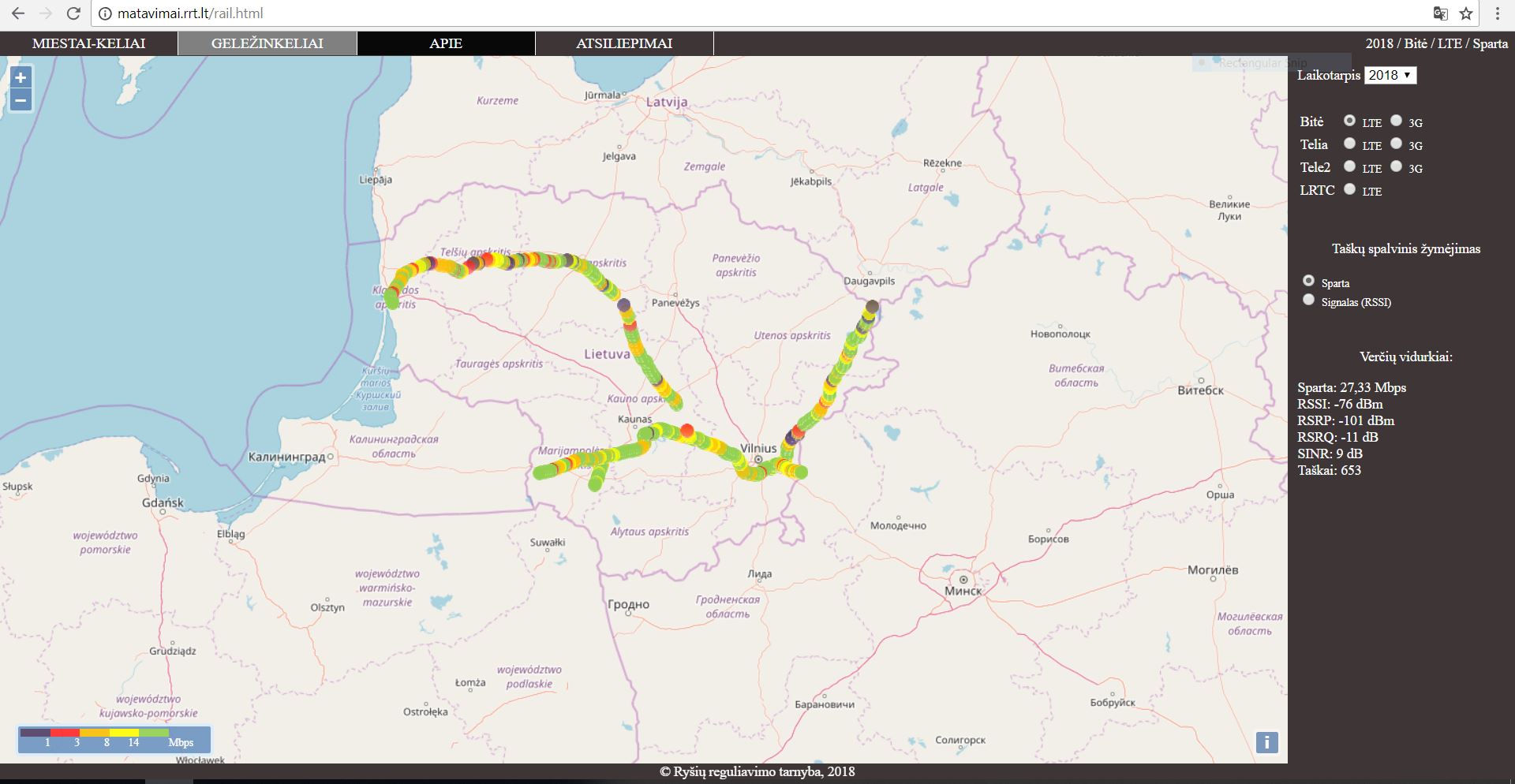Select the LRTC LTE radio button
This screenshot has width=1515, height=784.
tap(1349, 189)
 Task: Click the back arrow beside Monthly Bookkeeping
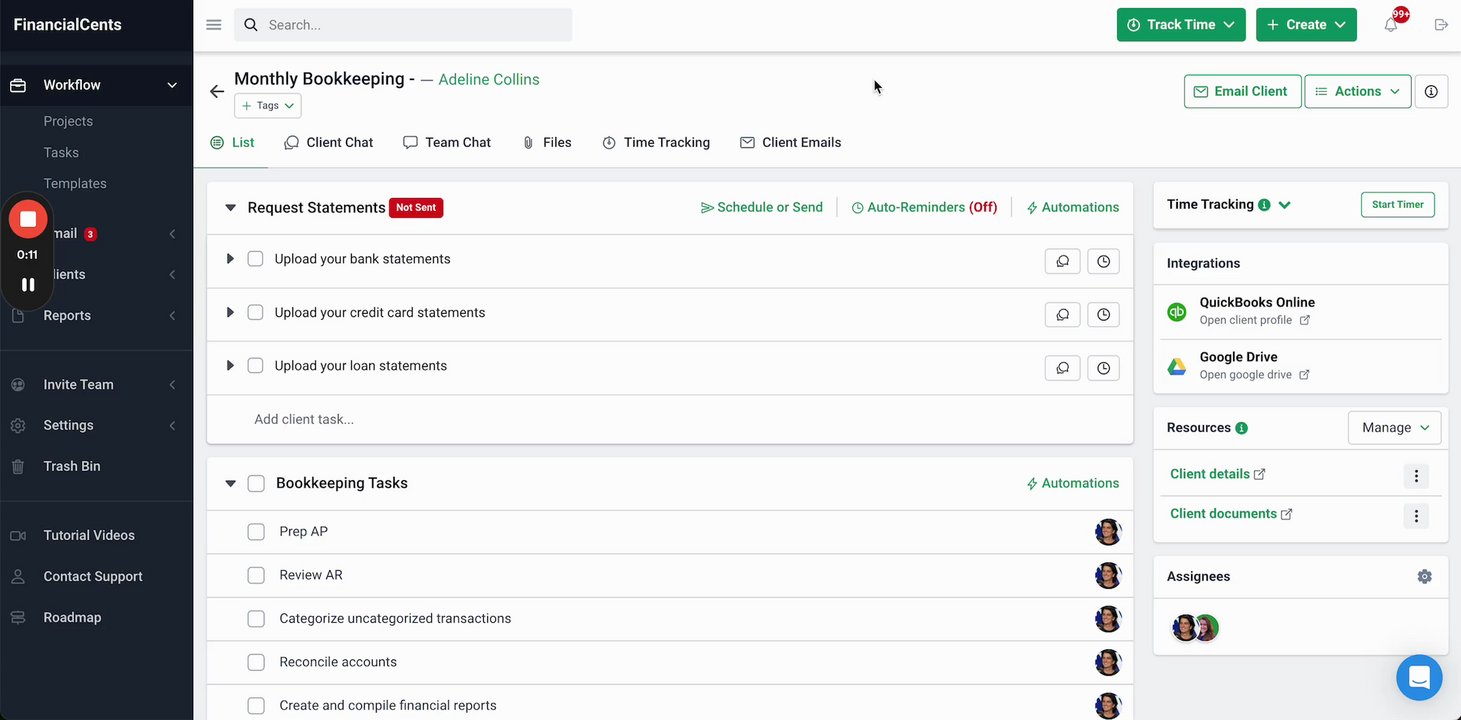coord(217,92)
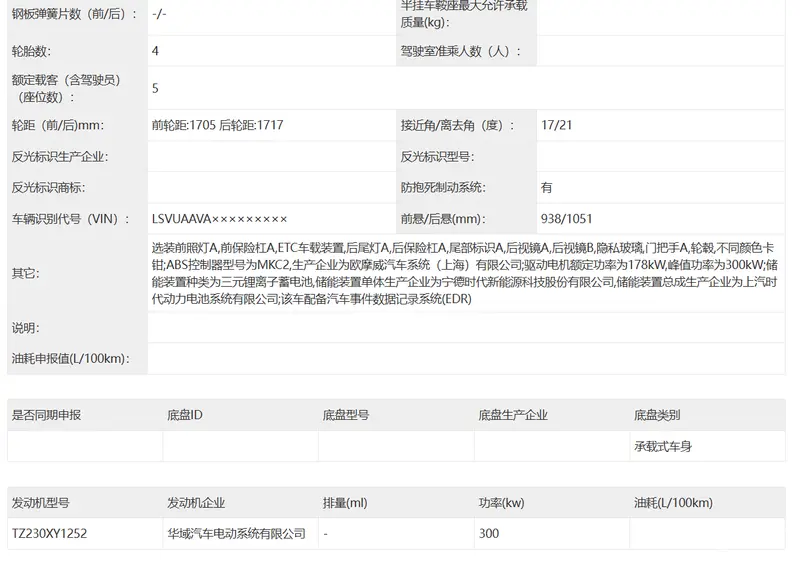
--*--
§ The problem:
Leaving out all pictures, print exactly the lines above from the one containing "Task: Click the" through the last line of the entries.

§ Solution for this problem:
 Task: Click the back arrow beside Monthly Bookkeeping
coord(217,92)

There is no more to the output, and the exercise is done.